American baseball player (born 1990)

Kyle Trent Skipworth (born March 1, 1990) is an American former professional baseball catcher. He played in Major League Baseball (MLB) for the Miami Marlins in 2013.

==Career==
Skipworth attended Patriot High School. He won the Gatorade High School Baseball Player of the Year Award in 2008.

===Florida/Miami Marlins===
Skipworth was drafted in the first round (sixth overall) of the 2008 amateur draft by the Florida Marlins. and began his professional career that year. He hit .208 in 43 games with the Gulf Coast League Marlins. In 2009, Skipworth hit .208 in 70 games with the Greensboro Grasshoppers of the Single–A South Atlantic League. He split 2010 between the Grasshoppers (107 games) and Jacksonville Suns of the Double–A Southern League (two games), hitting .245 with 17 home runs and 59 RBI. Playing for the Suns in 2012, Skipworth batted .217 with 21 home runs and 63 RBI.

In spring training in 2013, Skipworth competed with Miguel Olivo for a spot on the 25-man roster as a backup catcher to Rob Brantly, the starter, following an injury to Jeff Mathis. Olivo won the role, and Skipworth was optioned to the New Orleans Zephyrs of the Triple–A Pacific Coast League before the start of the season. On April 5, the Marlins promoted Skipworth to the major leagues when they placed Casey Kotchman on the disabled list. In 4 games for Miami, he went 0–for–3 with a walk. Skipworth was designated for assignment by the Marlins on December 18, following the signing of Casey McGehee. He cleared waivers and was sent outright to Triple–A New Orleans on December 20.

> INFORMATION GIVEN:
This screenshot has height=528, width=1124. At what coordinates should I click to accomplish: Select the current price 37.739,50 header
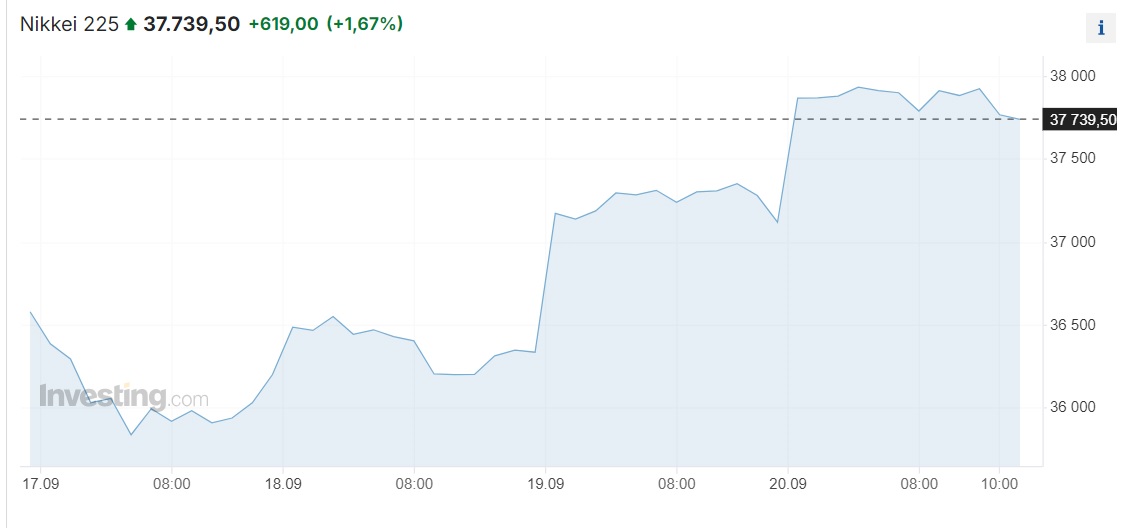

...

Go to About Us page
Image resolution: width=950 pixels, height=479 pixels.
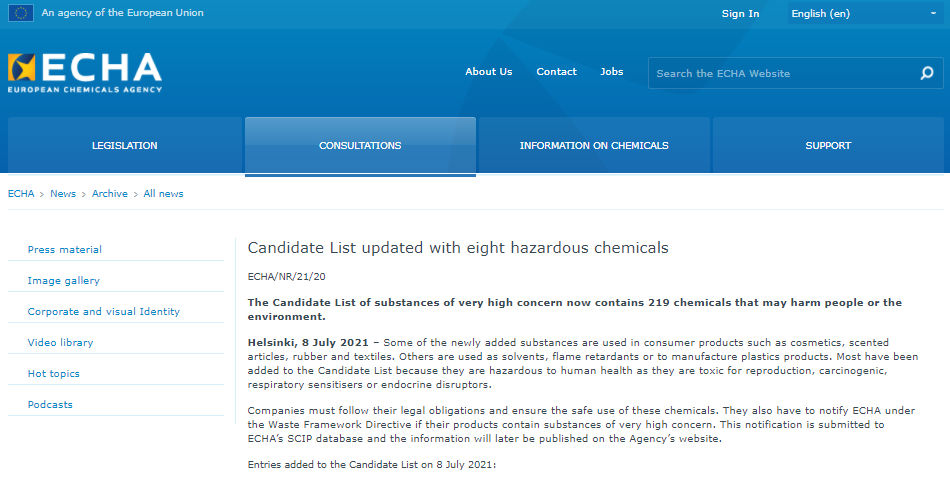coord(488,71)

> EXERCISE TASKS:
1. Print the section of the Kyle Skipworth biography that begins at the words "Kyle Trent Skipworth" and ends after the words "Award in 2008.".
2. Using the Kyle Skipworth biography, decide whether each statement below agrees with it. Answer yes or no for each, and quote the words of the biography that settle it.
(a) Skipworth won the Gatorade High School Baseball Player of the Year Award in 2008.
(b) In 2013 spring training, Skipworth won the backup catcher role over Miguel Olivo.
(c) Skipworth got at least one hit in his major league games for Miami.
3. Pick up the Kyle Skipworth biography after its last sentence and keep writing it.

> LIST OF ANSWERS:
1.
Kyle Trent Skipworth (born March 1, 1990) is an American former professional baseball catcher. He played in Major League Baseball (MLB) for the Miami Marlins in 2013.

==Career==
Skipworth attended Patriot High School. He won the Gatorade High School Baseball Player of the Year Award in 2008.

2.
(a) Yes: "He won the Gatorade High School Baseball Player of the Year Award in 2008."
(b) No: "Olivo won the role, and Skipworth was optioned to the New Orleans Zephyrs of the Triple–A Pacific Coast League before the start of the season."
(c) No: "In 4 games for Miami, he went 0–for–3 with a walk."

3.
Skipworth played the 2014 season with New Orleans, hitting .216/.292/.407 with 10 home runs and 30 RBI over 70 appearances. He became a free agent at the end of the season.

===Cincinnati Reds===
On November 18, 2014, Skipworth signed a minor league contract with the Cincinnati Reds that included an invitation to spring training. On April 13, 2015, the Reds selected Skipworth's contract, adding him to their active roster. He never made appearance for the Reds, and was optioned to the Triple–A Louisville Bats on April 17. In 78 games split between Louisville and the Double–A Pensacola Blue Wahoos, Skipworth slashed .199/.285/.403 with 11 home runs and 29 RBI.

Skipworth underwent ankle surgery in December 2015 and began the 2016 campaign on the disabled list as a result. On June 9, 2016, the Reds activated Skipworth from the 60–day disabled list, but subsequently removed him from the 40–man roster and sent him outright to Pensacola. He elected free agency on October 3.